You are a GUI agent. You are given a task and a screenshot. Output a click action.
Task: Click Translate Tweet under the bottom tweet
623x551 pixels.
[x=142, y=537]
--
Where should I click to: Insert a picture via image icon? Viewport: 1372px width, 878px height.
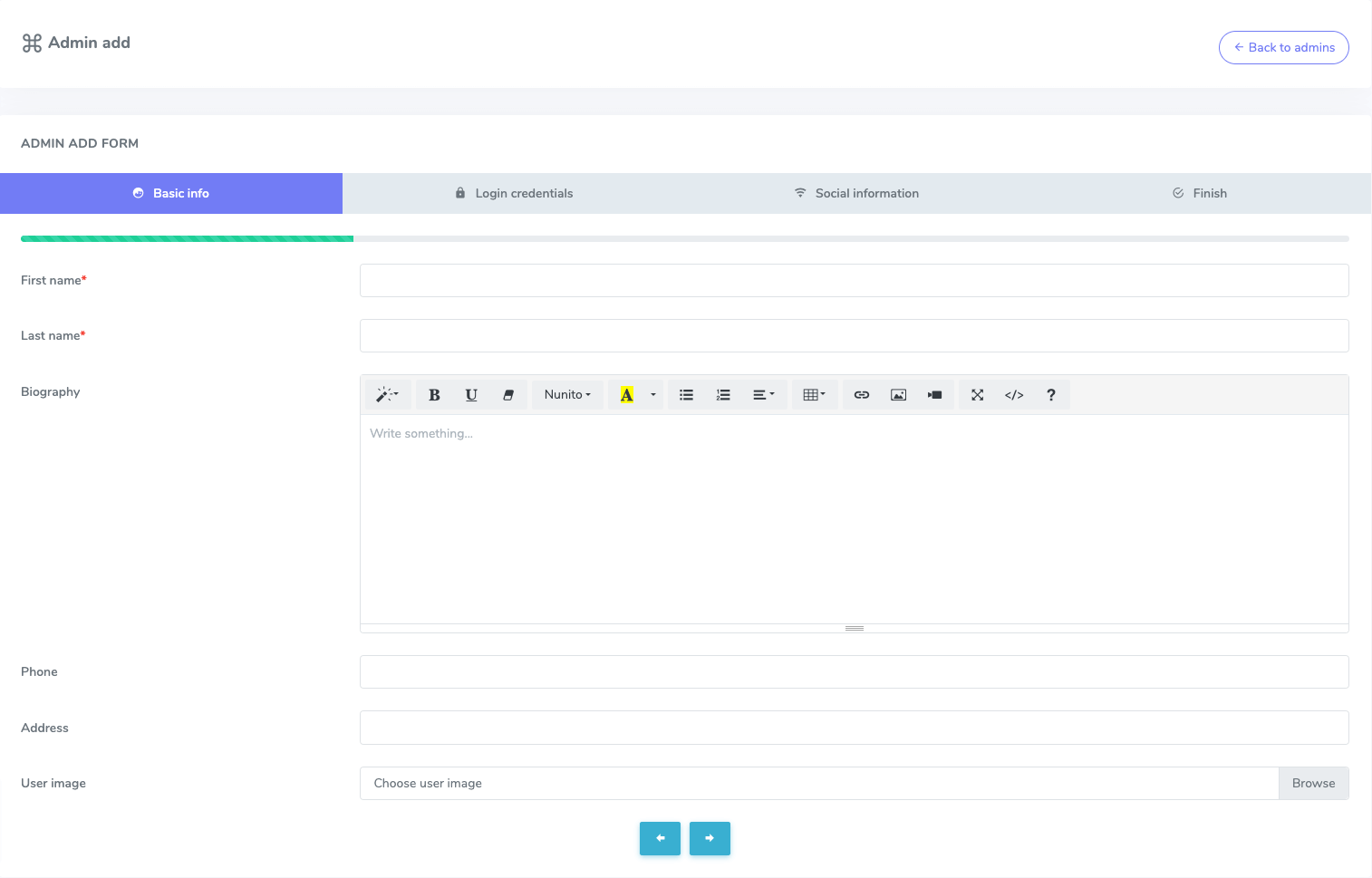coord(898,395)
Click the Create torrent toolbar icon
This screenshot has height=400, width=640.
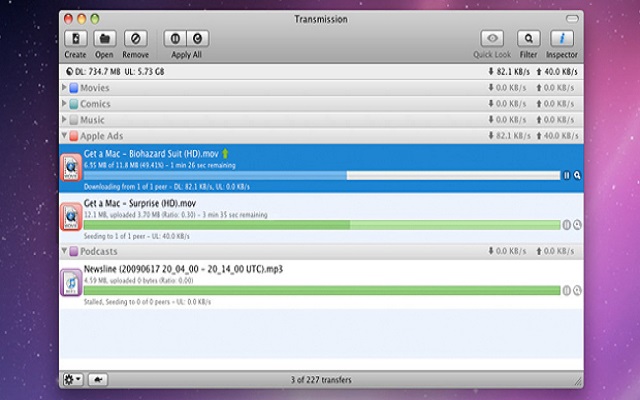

Your assignment
Beginning at the line above that contains "Where should I" and going on through the line that contains "This screenshot has height=400, width=640.", please copy every line exactly, leaving the pictures out and adding nothing.

Output
Where should I click to: Insert a picture via image icon? Viewport: 1372px width, 878px height.
coord(898,395)
Click the Create torrent toolbar icon
This screenshot has height=400, width=640.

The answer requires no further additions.